A lack of funding for these programs, which are not mandated at the federal level, helps explain why they are available in some locations and not others — and why their quality varies so widely, he said. 

“We focus so much on making sure everyone is meeting the minimum standards that we forgot about how to bring kids … to their highest potential,” he said. 

And there are other characteristics among twice exceptional children that can make them hard to spot. Not all have high marks: Disillusionment with school coupled with the challenges of their disabilities can cause them to give up, further camouflaging their talents.

Felicity Ross, who teaches mathematics to gifted children inside Baltimore City Public Schools, said it’s easy for teachers without proper training to correlate low test scores to low skills. 

“It can take years to diagnose kids with disabilities — and years to identify them as being gifted,” she said. “This is particularly tough for new teachers.”

But, she said, there are tactics that can help: When it comes to evaluating those children who have trouble writing, for example, educators should consider other factors.

“We need to listen to them verbally,” she said. “What they can tell us and explain might be at a different level than what they can write down or show. For math kids, they can’t explain it … but produce a correct answer.”

The problem there, she said, is that current standards around mathematics require students to show their progress and explain the strategy. 

“But that doesn’t align with their skills and abilities,” she said. 

Megan Roddie, 25, graduated high school two years early and earned two master’s degrees. Diagnosed with autism at age 12, she didn’t recognize her own abilities for years. Later, she tattooed “2e” on her shoulder after learning of the term twice exceptional. (Meghan Roddie/Rachel Hope Photography)

Megan Roddie, 25, graduated high school two years early, earned two master’s degrees and enjoys a thriving career in cybersecurity. Diagnosed with autism at age 12, she didn’t recognize her own abilities for several years and the teachers in her Houston-area schools didn’t know how to handle her. 

“I talked a lot … and out of turn,” she said. “I was ahead of the curriculum I was given … and when I got bored, I acted out.

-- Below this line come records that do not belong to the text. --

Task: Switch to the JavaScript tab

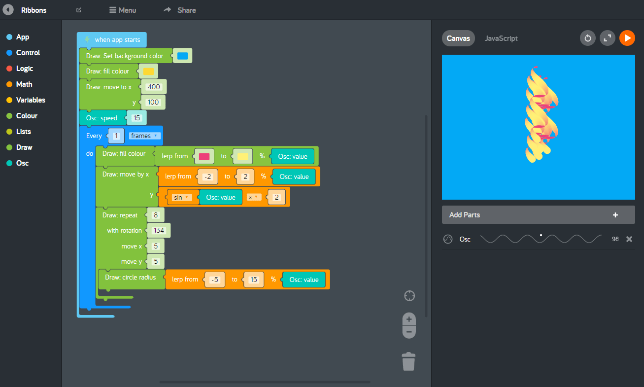Action: (x=501, y=38)
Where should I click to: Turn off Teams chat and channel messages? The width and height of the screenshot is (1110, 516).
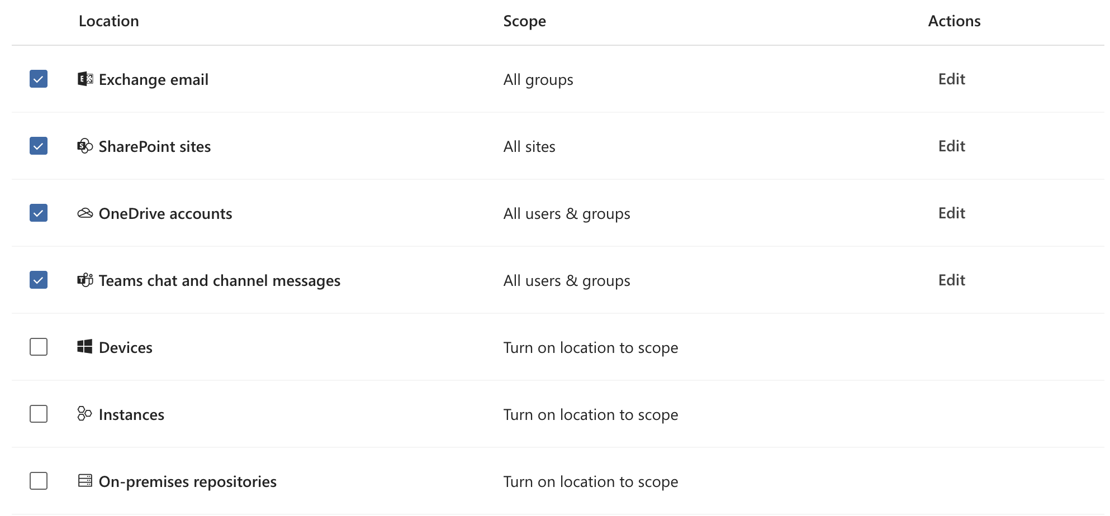pos(39,280)
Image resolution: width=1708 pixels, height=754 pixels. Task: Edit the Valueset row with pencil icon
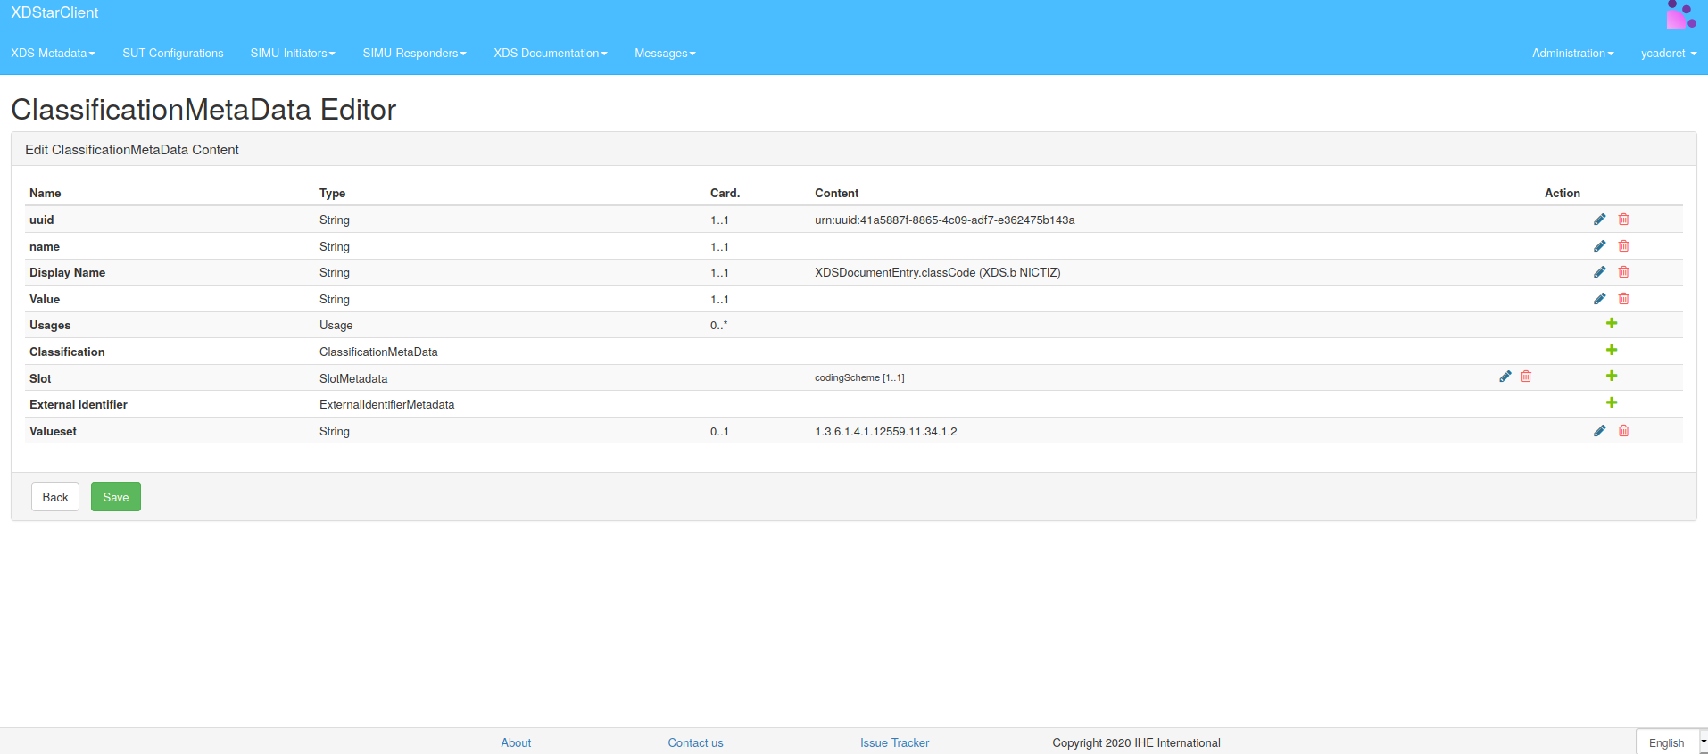[x=1599, y=431]
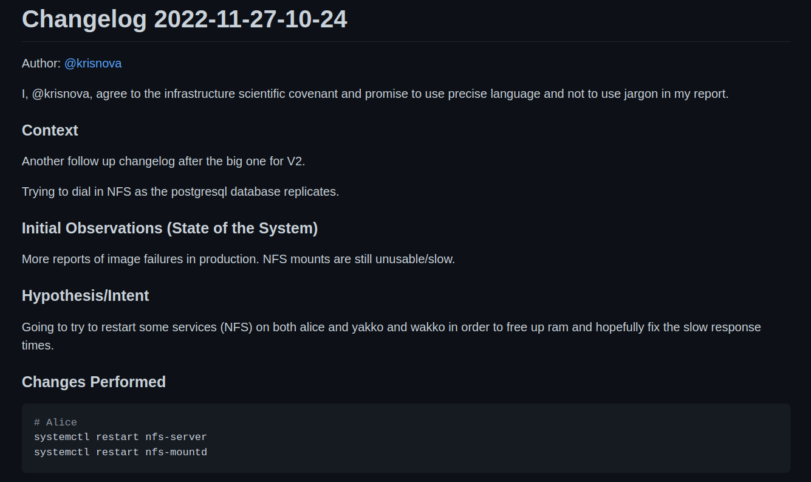
Task: Click the plain "@krisnova" mention in covenant sentence
Action: pos(62,94)
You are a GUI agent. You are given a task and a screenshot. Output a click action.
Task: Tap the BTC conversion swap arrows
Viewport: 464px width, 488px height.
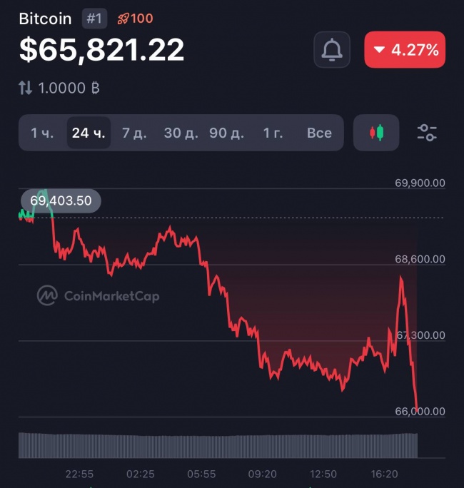[26, 88]
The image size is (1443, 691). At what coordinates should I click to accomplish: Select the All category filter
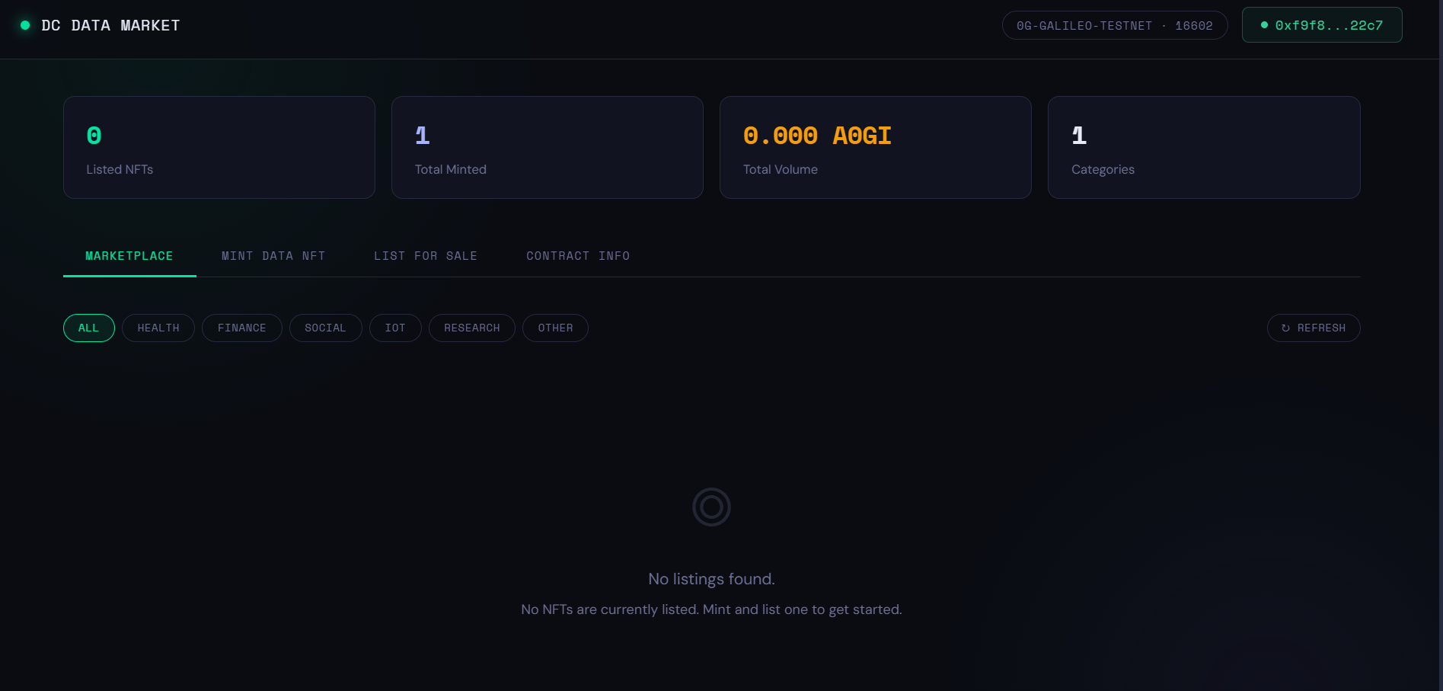coord(88,328)
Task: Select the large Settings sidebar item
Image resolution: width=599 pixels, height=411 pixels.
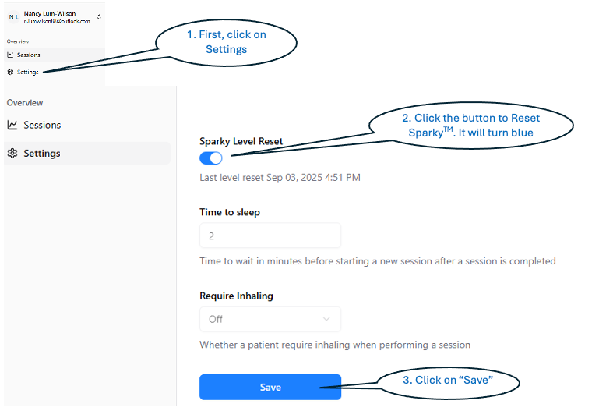Action: point(42,154)
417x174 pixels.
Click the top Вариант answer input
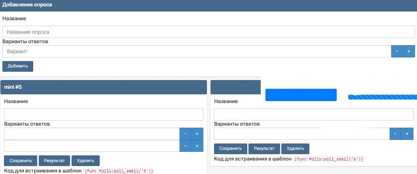[x=196, y=52]
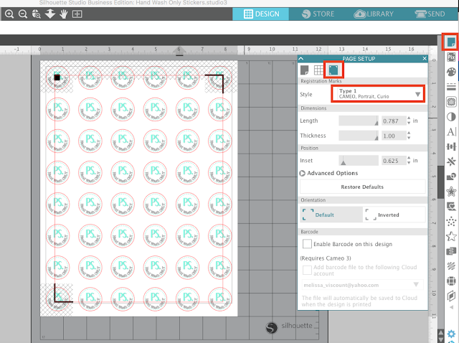Click the Zoom Out magnifier icon
This screenshot has height=343, width=459.
23,14
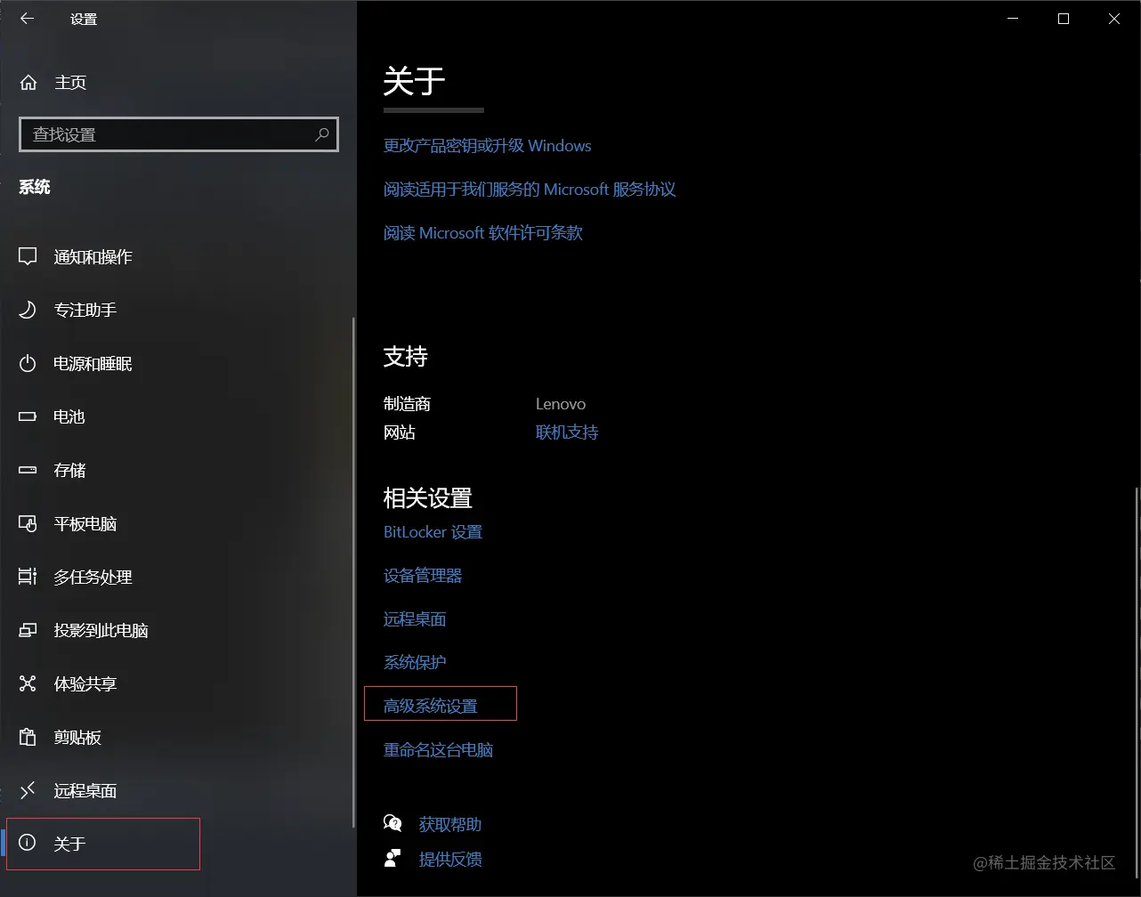Select 通知和操作 notification icon
Image resolution: width=1141 pixels, height=897 pixels.
pos(28,257)
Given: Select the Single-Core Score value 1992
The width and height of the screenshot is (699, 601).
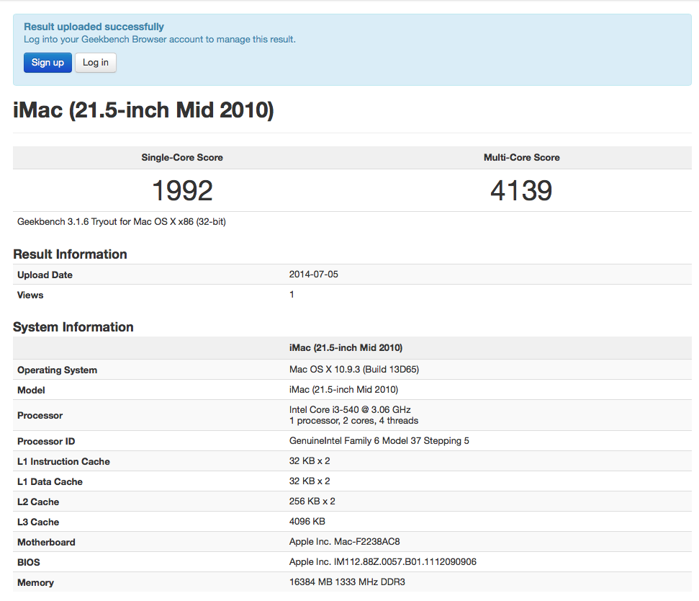Looking at the screenshot, I should click(182, 191).
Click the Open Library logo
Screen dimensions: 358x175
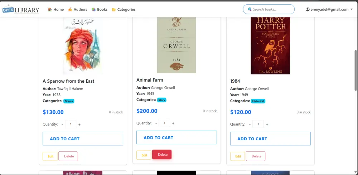(x=20, y=10)
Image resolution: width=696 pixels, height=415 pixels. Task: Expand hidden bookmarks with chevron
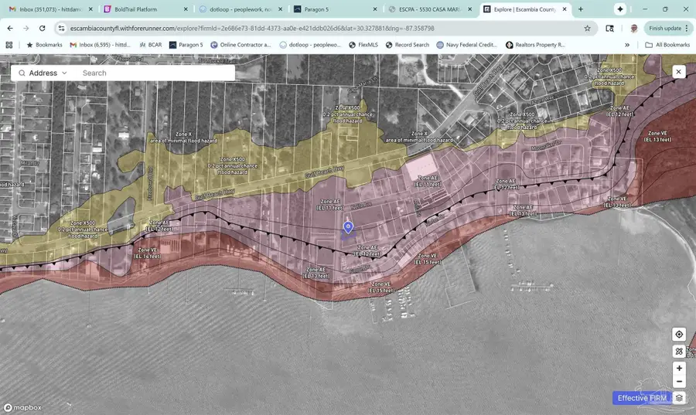[x=627, y=45]
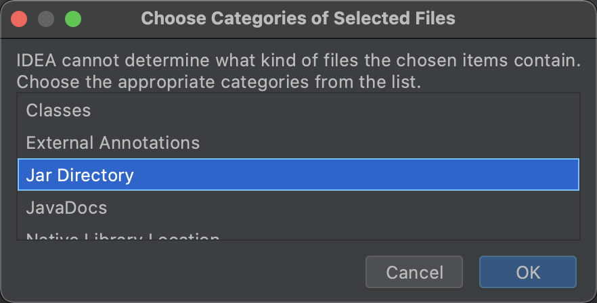Click the 'IDEA cannot determine' message text
Screen dimensions: 597x303
point(298,62)
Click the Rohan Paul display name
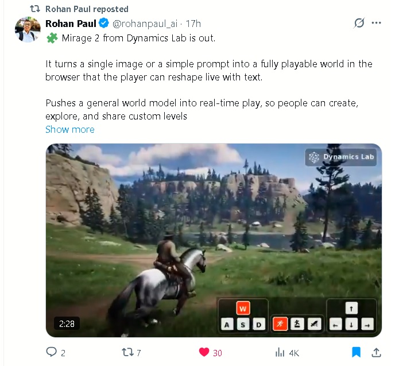The width and height of the screenshot is (399, 366). pyautogui.click(x=71, y=24)

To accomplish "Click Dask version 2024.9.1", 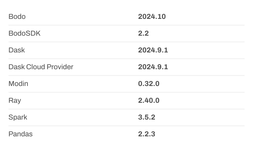I will [x=153, y=50].
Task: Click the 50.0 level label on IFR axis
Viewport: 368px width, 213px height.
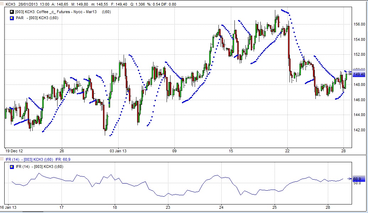Action: (357, 183)
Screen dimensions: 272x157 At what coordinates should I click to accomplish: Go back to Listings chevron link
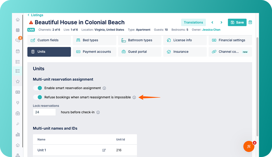(35, 15)
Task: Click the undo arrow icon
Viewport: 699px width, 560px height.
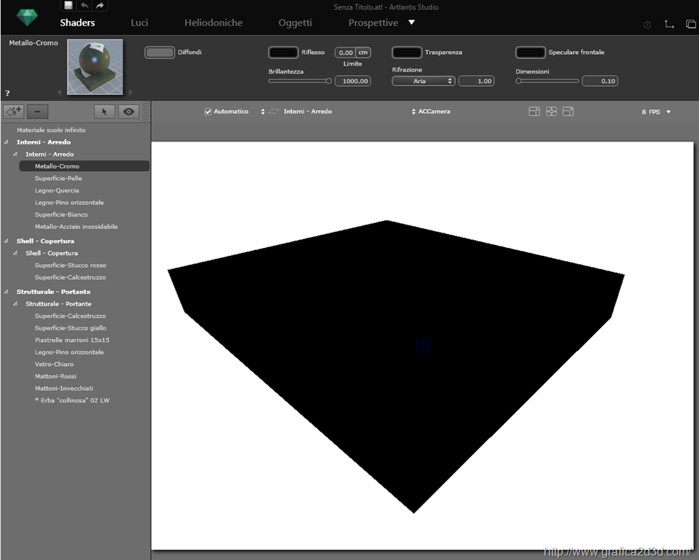Action: click(84, 6)
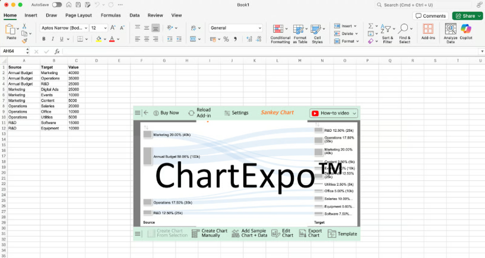Image resolution: width=485 pixels, height=258 pixels.
Task: Open the How-to video dropdown
Action: click(x=334, y=113)
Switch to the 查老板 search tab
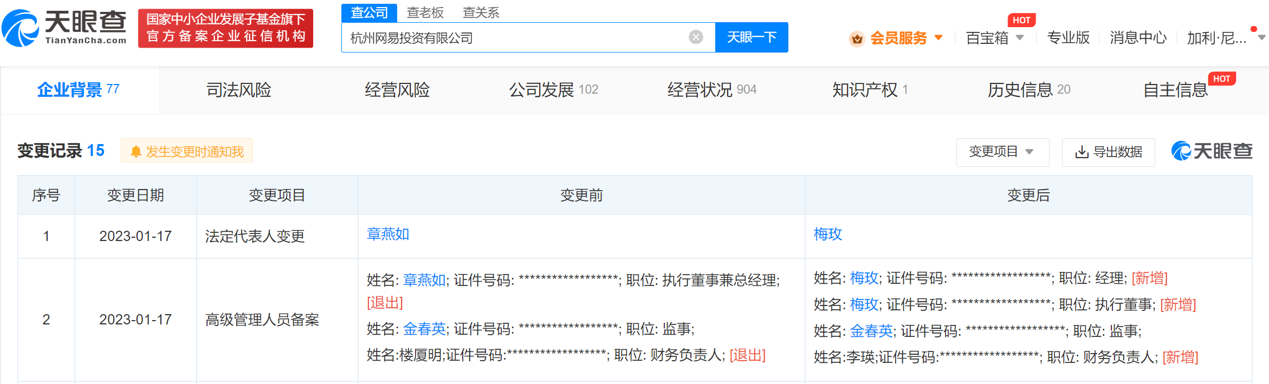 425,12
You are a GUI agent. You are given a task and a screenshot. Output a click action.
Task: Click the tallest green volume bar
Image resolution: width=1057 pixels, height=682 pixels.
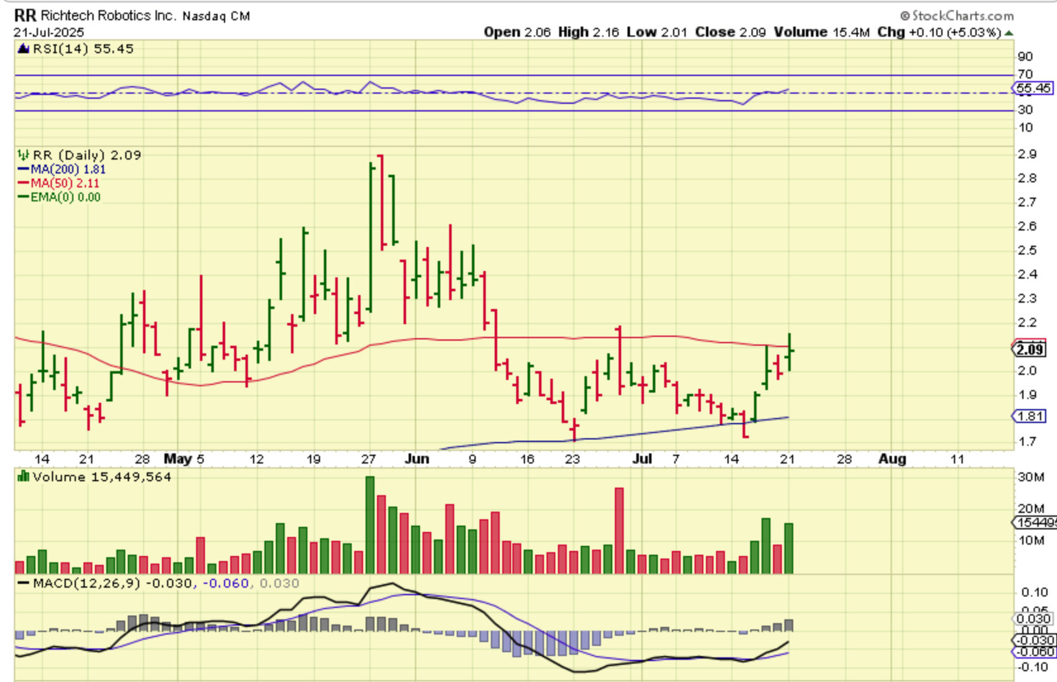click(x=370, y=524)
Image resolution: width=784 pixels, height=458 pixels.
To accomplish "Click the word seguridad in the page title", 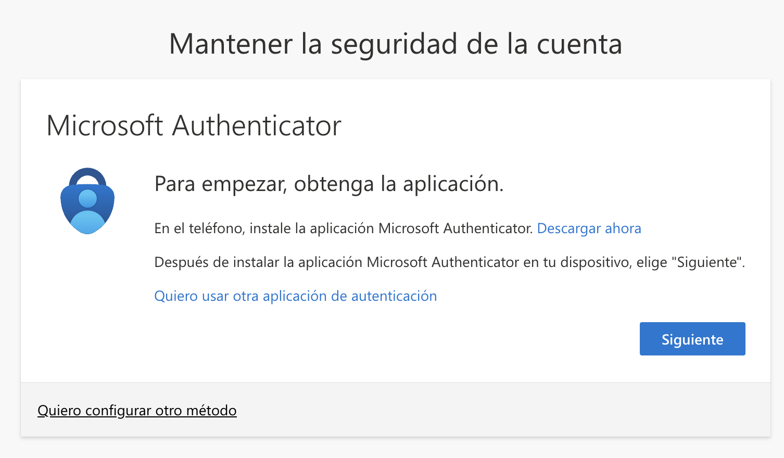I will (x=394, y=45).
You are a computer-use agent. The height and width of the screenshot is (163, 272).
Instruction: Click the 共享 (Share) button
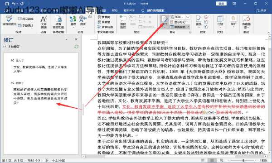pos(261,10)
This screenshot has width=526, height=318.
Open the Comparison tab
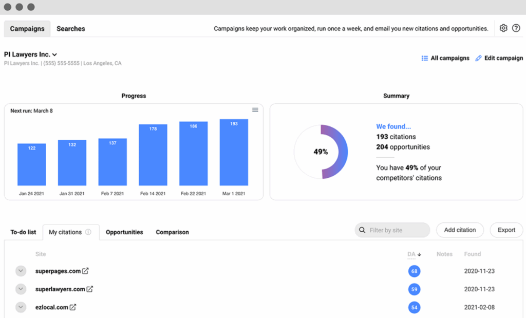172,232
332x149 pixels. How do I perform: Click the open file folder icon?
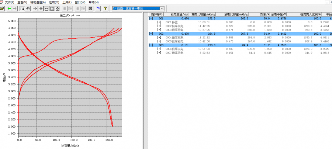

They decided I wasn’t paying attention and that was an issue.”

But why pay attention when she already knew the answers, she reasoned.  

And, she said, her teachers didn’t always recognize her needs: When she scored stellar marks in mathematics in middle school, they moved her to the back of the classroom so the struggling kids could sit up front. 

“I felt like I was being punished, taken away from my favorite spot,” she said. “Especially as an autistic kid, you don’t mess with my routine.”

It takes time and communication for teachers to learn what their students need. And, experts say, teachers should remember children do not have to be advanced in all subjects to be considered gifted. 

“Some kids would benefit from advanced math but may not benefit at the moment from an advanced English class — though that could change in the future,” the Fordham Institute’s Wright said. “We don’t want to have exclusionary gifted services, but a spectrum of increased intensity that meets as many kids as possible where they are.”

Homero Chávez, the Early College Program director at Gadsden Elementary School District No. 32 in San Luis, Arizona, at the nation’s southern border, relies heavily on student test results to identify those who are gifted in mathematics. 

The highest scoring on standardized exams at each campus in the 5,000-student district are invited, starting in the fifth grade, to join a program that allows them to take for-credit college-level courses — and the ACT. 

Disabilities are not considered in the admissions process although students are accommodated as needed, Chávez said. 

“If they wish to be in a high-level class and they excel, why not?” he said. “They do have the right to be there.”